_Brief_
Output every record word for word, minus the pictures.

[Dataset records]
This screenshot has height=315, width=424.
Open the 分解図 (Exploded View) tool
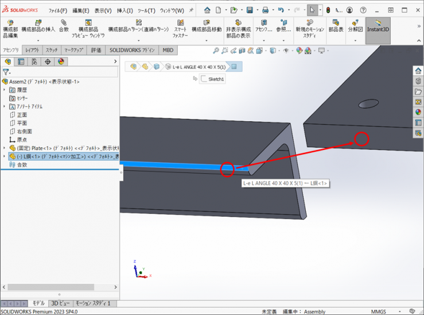pos(355,26)
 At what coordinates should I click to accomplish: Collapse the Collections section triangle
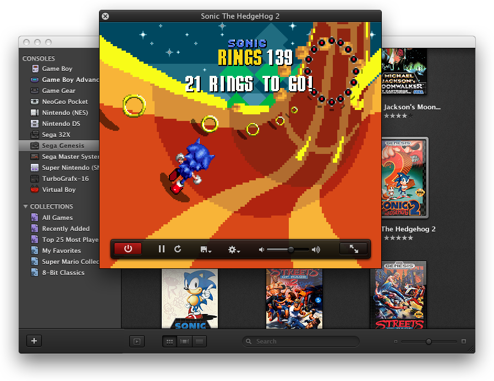tap(25, 207)
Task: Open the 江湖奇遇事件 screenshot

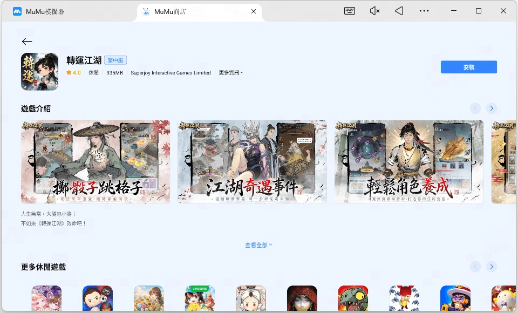Action: coord(252,161)
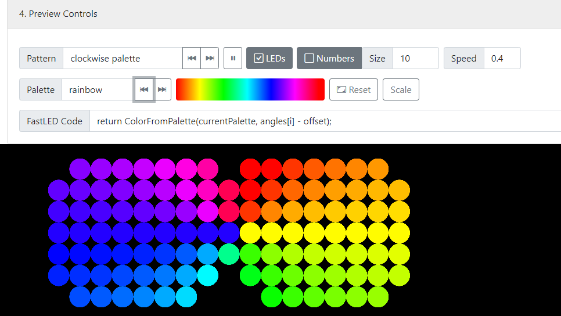Click the Palette label
Image resolution: width=561 pixels, height=316 pixels.
(x=41, y=89)
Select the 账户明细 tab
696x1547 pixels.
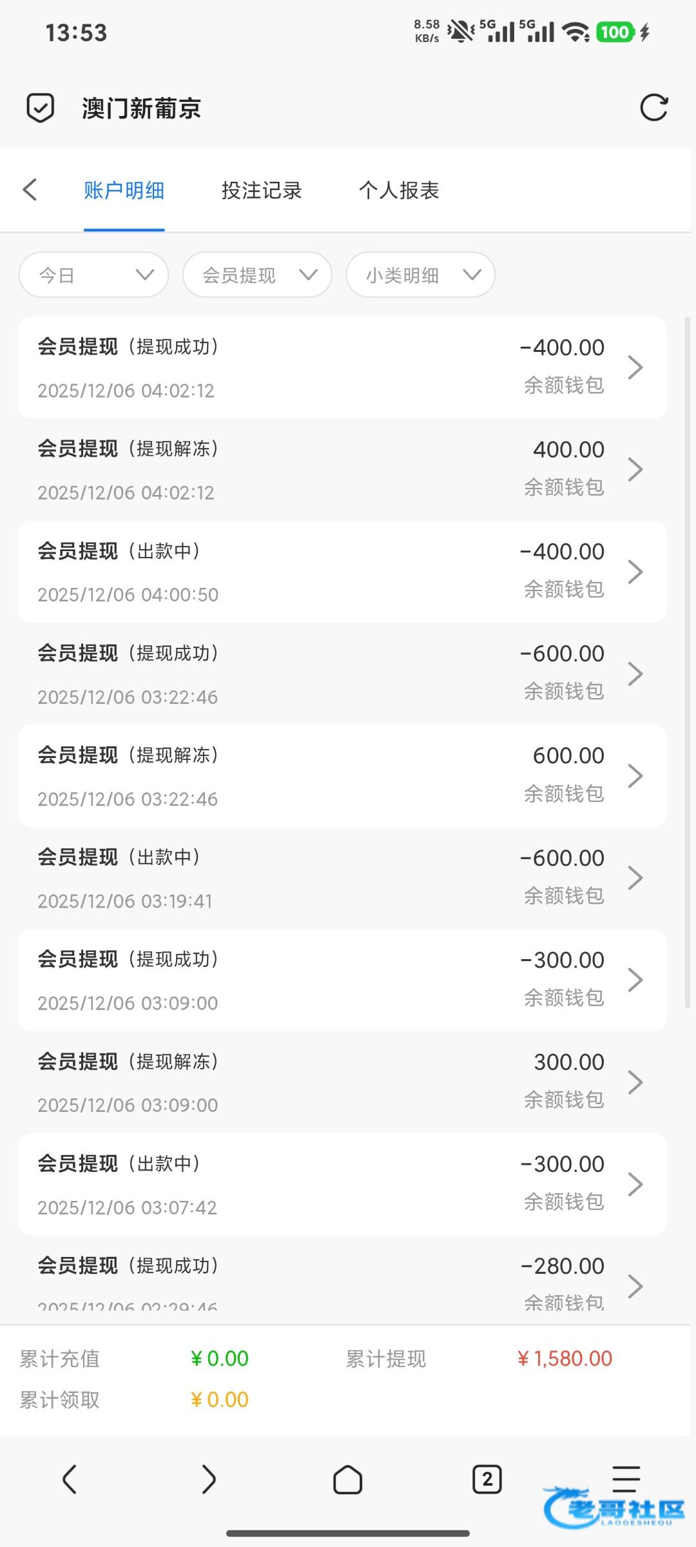click(x=124, y=191)
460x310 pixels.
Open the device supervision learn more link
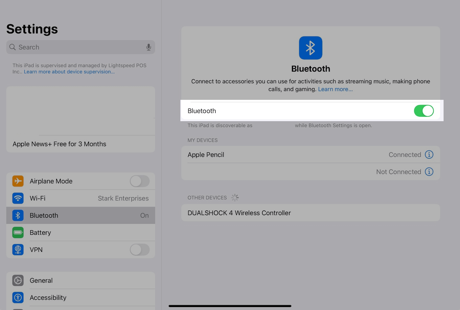69,72
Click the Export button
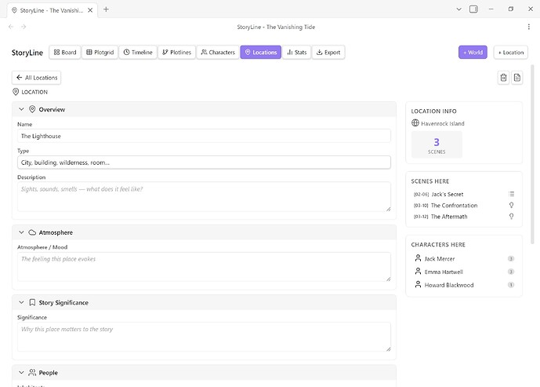Image resolution: width=540 pixels, height=387 pixels. coord(328,53)

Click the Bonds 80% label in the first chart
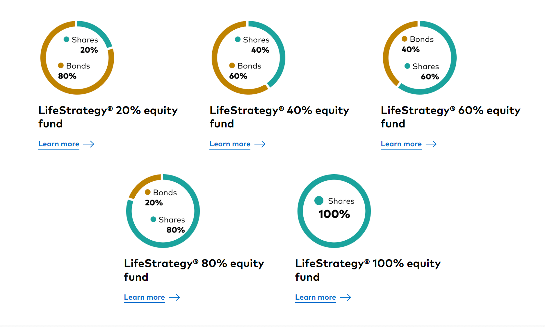pyautogui.click(x=74, y=71)
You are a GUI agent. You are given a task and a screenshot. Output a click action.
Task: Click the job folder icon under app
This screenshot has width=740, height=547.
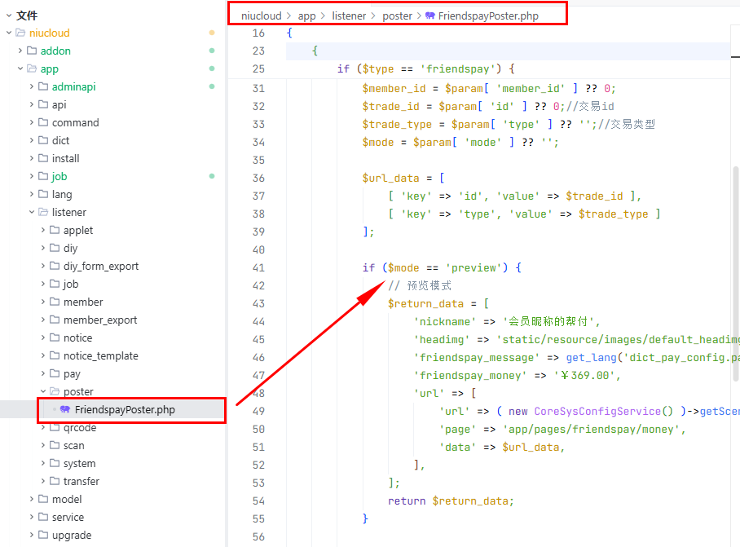coord(43,177)
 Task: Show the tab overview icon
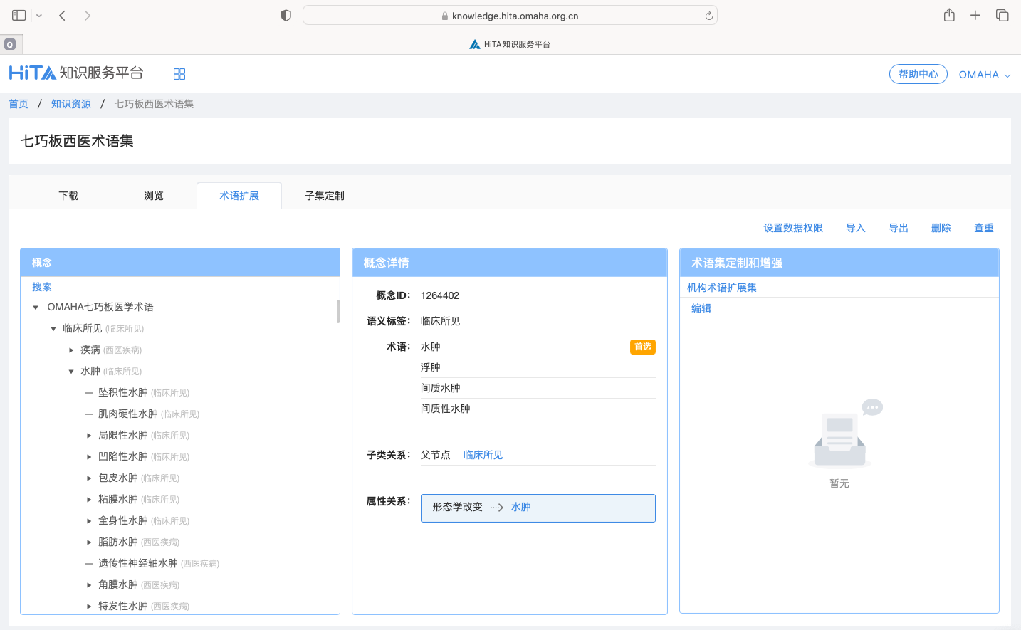pyautogui.click(x=1002, y=16)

_Response for this exercise_
This screenshot has height=315, width=424.
Open the 分解図 (Exploded View) tool
pos(355,26)
 At what coordinates should I click to accomplish: Collapse the Collections section triangle
tap(25, 207)
Task: Open the 江湖奇遇事件 screenshot

Action: coord(252,161)
Click the Palette label
Image resolution: width=561 pixels, height=316 pixels.
(x=41, y=89)
Select the 账户明细 tab
696x1547 pixels.
click(x=124, y=191)
460x310 pixels.
Open the device supervision learn more link
69,72
Click the Export button
Image resolution: width=540 pixels, height=387 pixels. coord(328,53)

Click the Bonds 80% label in the first chart
pyautogui.click(x=74, y=71)
You are a GUI agent. You are given a task and a screenshot. Output a click action.
Task: Click the job folder icon under app
This screenshot has width=740, height=547.
coord(43,177)
 Task: Show the tab overview icon
pyautogui.click(x=1002, y=16)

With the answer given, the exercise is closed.